THE SATIRIST AND romantic playwright, Richard Brome, began as Ben Jonson's manservant and literary student. They remained friends after he became a rival writer of altogether twenty comedies. The success of Brome's (now lost) play The Love-Sick Maid, or the Honour of Young Ladies (1628) which somehow overshadowed Jonson's play, The New Inn, led to a few less than generous comments from Jonson, but this was a passing phase in a long friendship.

In ‘An Encomium in praise of the Author’, before the ‘Prologue’ to Brome's early and successful play, The Northern Lass: or, A Nest of Fools (1629) Jonson wrote:

I had you for a servant, once, Dick Brome

And you perform’d a servant's faithful parts,

Now you are got into a nearer room

Of fellowship, professing my old arts,

And you do them well, with good applause,

Which you have justly gained from the stage,

By observation of those comic laws,

Which I, your master, first did teach the age.

You learn’d well and … it serv’d you time,

A prentisship, which few do now a-days.

It is Jonson the mentor giving high-flown praise, with more than a hint of irony to his apprentice, but emphasising that it was he who first introduced and taught the laws of comedy to the age. Brome is succeeding because he has followed in his master's footsteps to the stage. Jonson is nothing if not confident and assertive and he remains the patriarch to Brome. The Northern Lass is a comedy of love and marriage, interplay between four women and five men which ends happily after plotting, intrigue and disguise. Luckless gets Constance, the Northern lass, Tridewell gets Fitchow, Squelch gets Trainwell and Widgin gets Constance, the whore. The playwright shows sympathy for the underdog, the whore and the servant, and, in observing his Master's wit and comic laws, he attacks the difference between the written law and its corrupt use in the real world.

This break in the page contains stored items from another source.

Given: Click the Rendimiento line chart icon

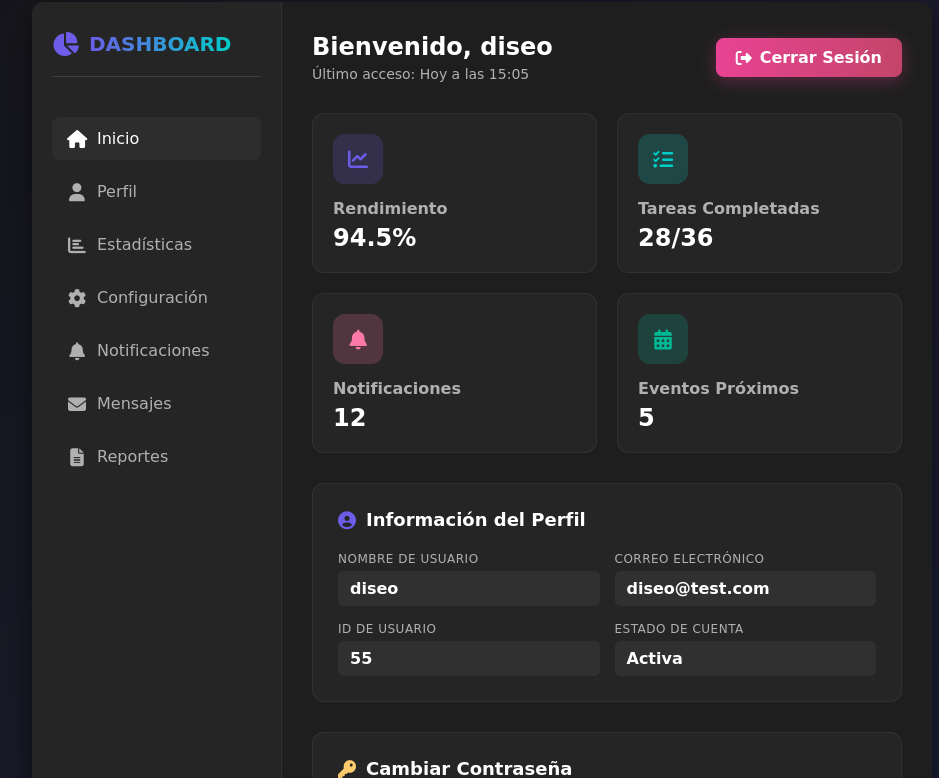Looking at the screenshot, I should tap(358, 159).
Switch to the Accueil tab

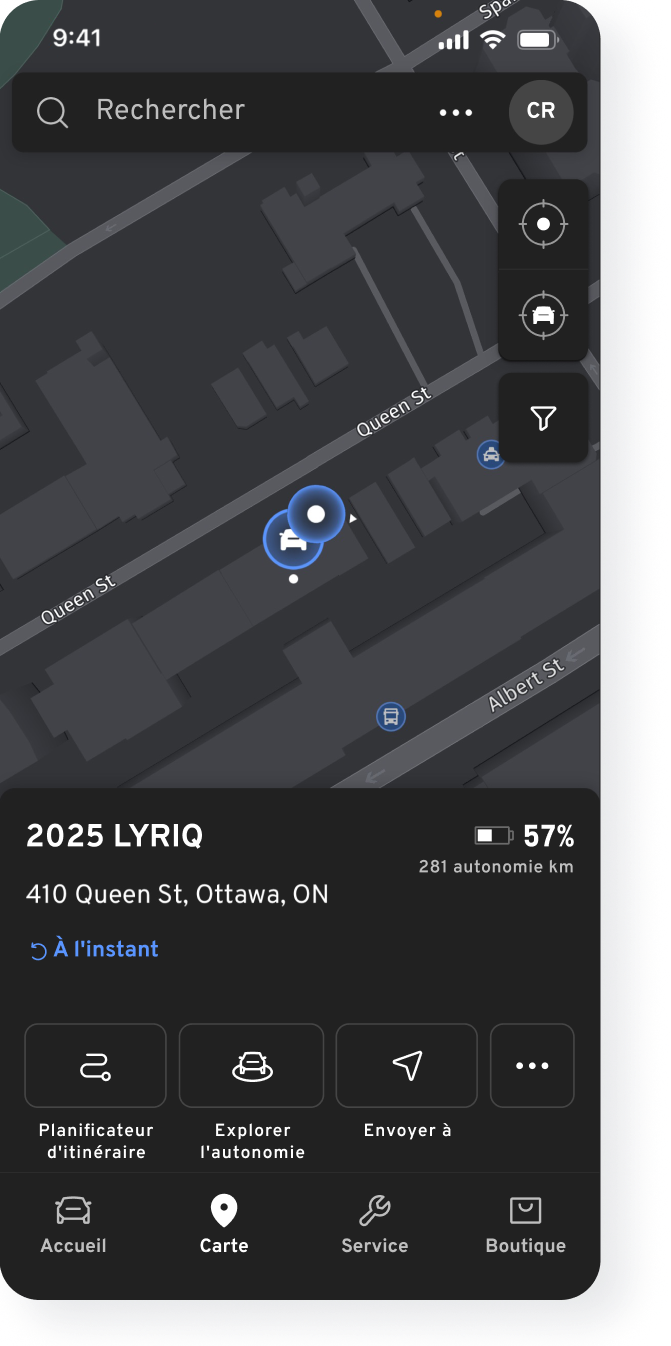tap(73, 1222)
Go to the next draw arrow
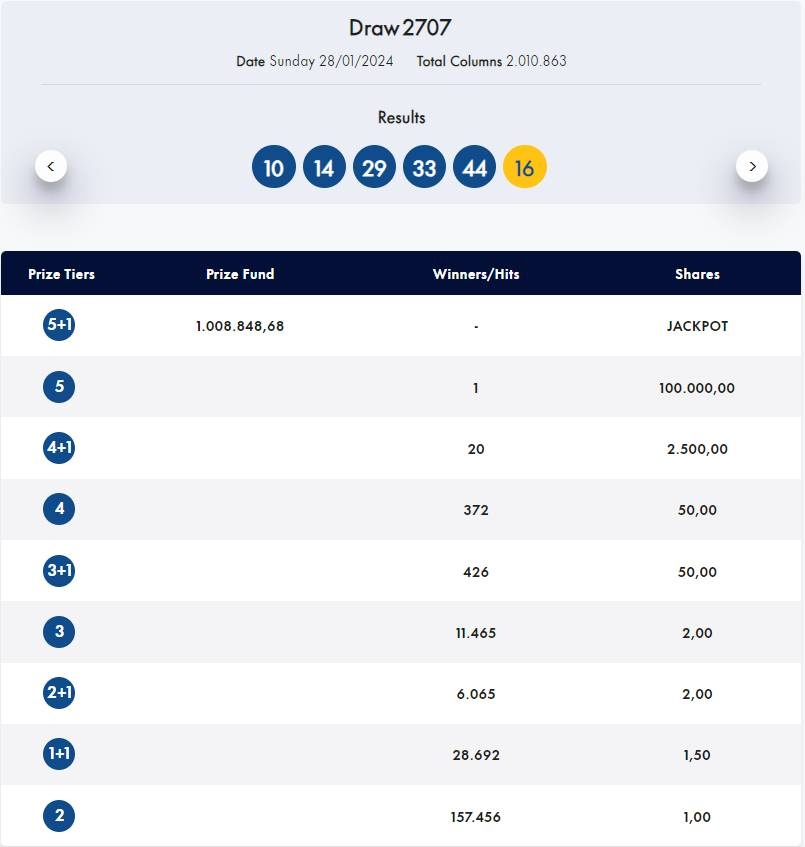The image size is (805, 847). pyautogui.click(x=752, y=165)
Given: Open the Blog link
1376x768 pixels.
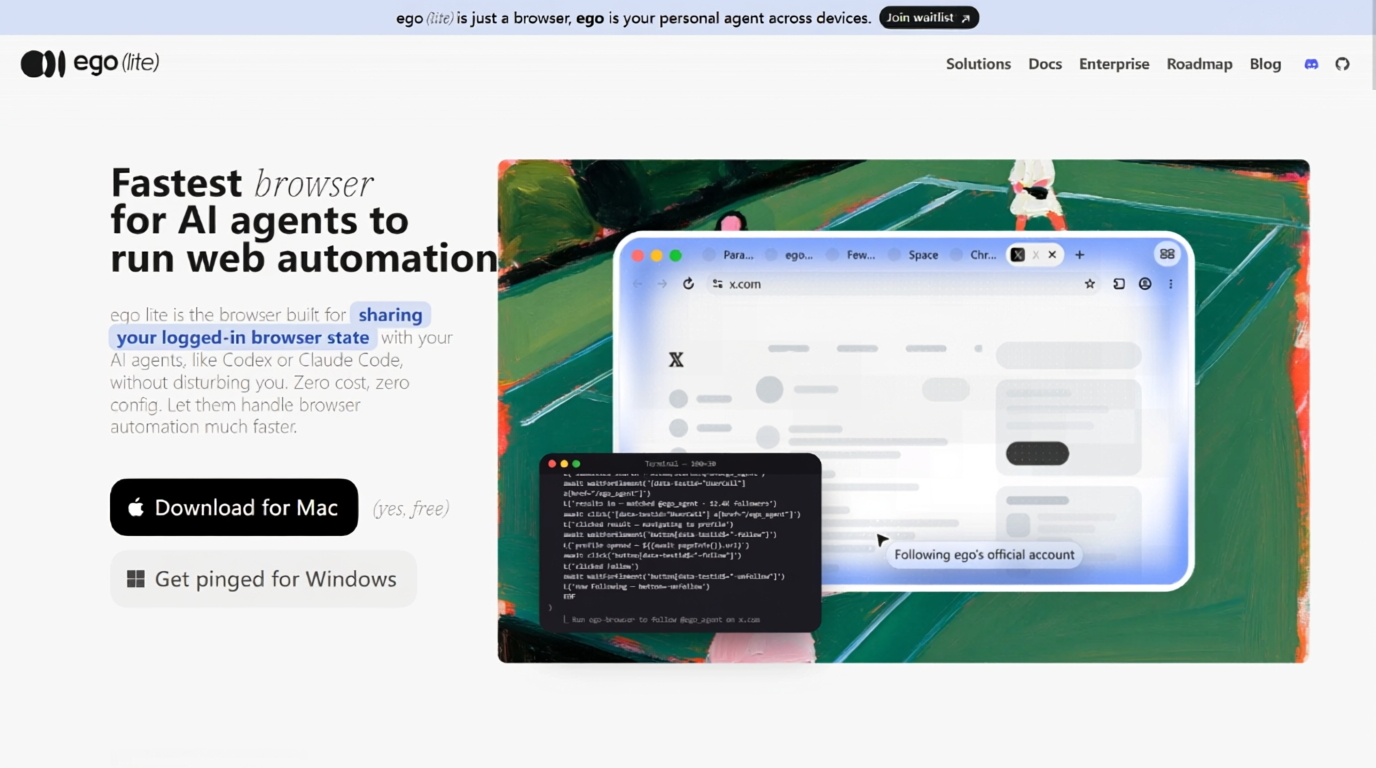Looking at the screenshot, I should [x=1265, y=64].
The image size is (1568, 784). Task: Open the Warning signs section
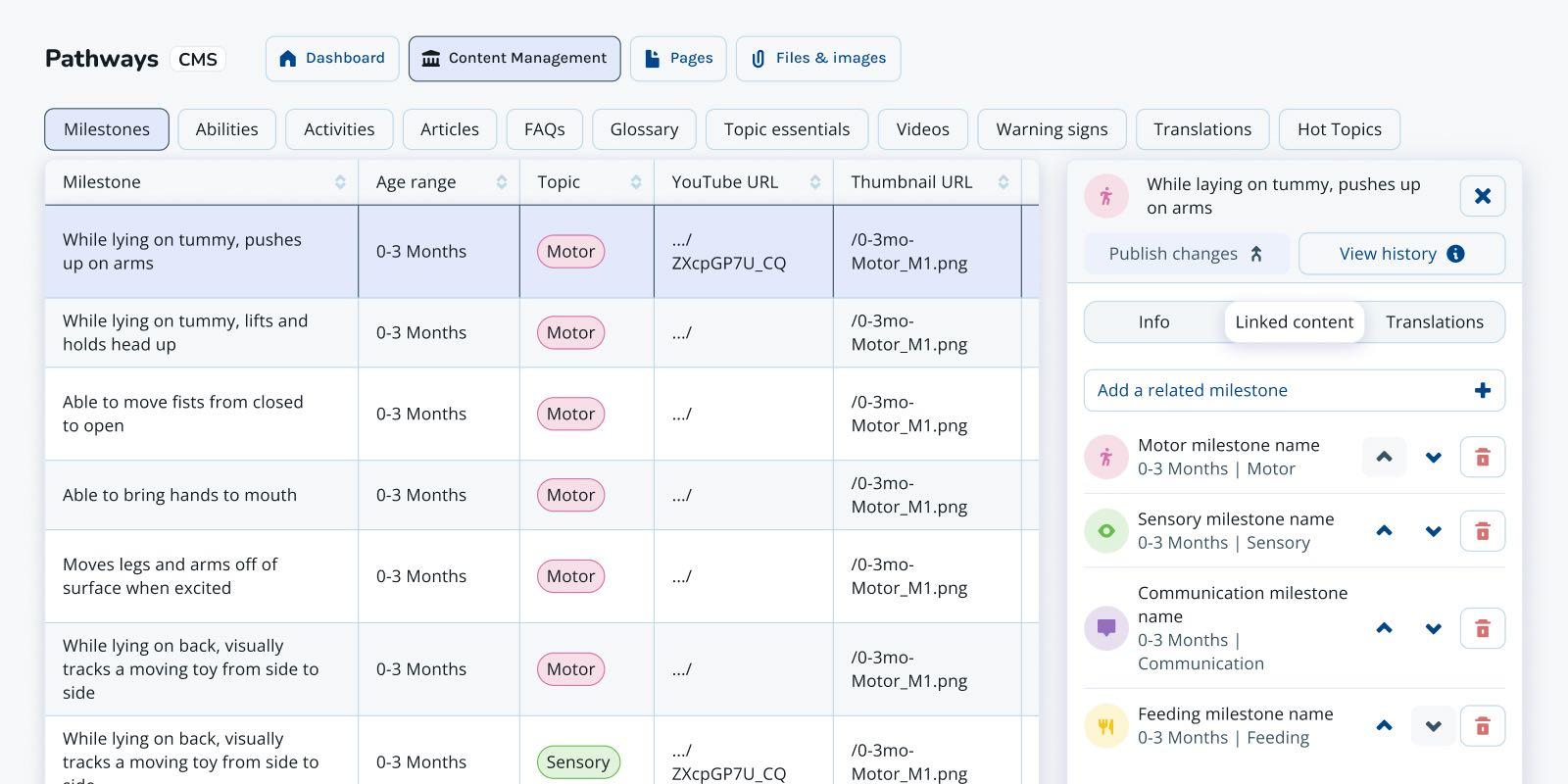coord(1051,129)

The Antipodes (1638) depicts the difference of manners and morals between the northern and the southern hemisphere. The prefatory poem to censuring critics begins: ‘Jonson's alive! The world admiring stands.’ Indeed, Jonson had written in Discoveries: ‘How many have I knowne, that would not have their vices hid? Nay, and to be noted, live like Antipodes to others in the same Citie?’ The play was staged at the Globe in 2000.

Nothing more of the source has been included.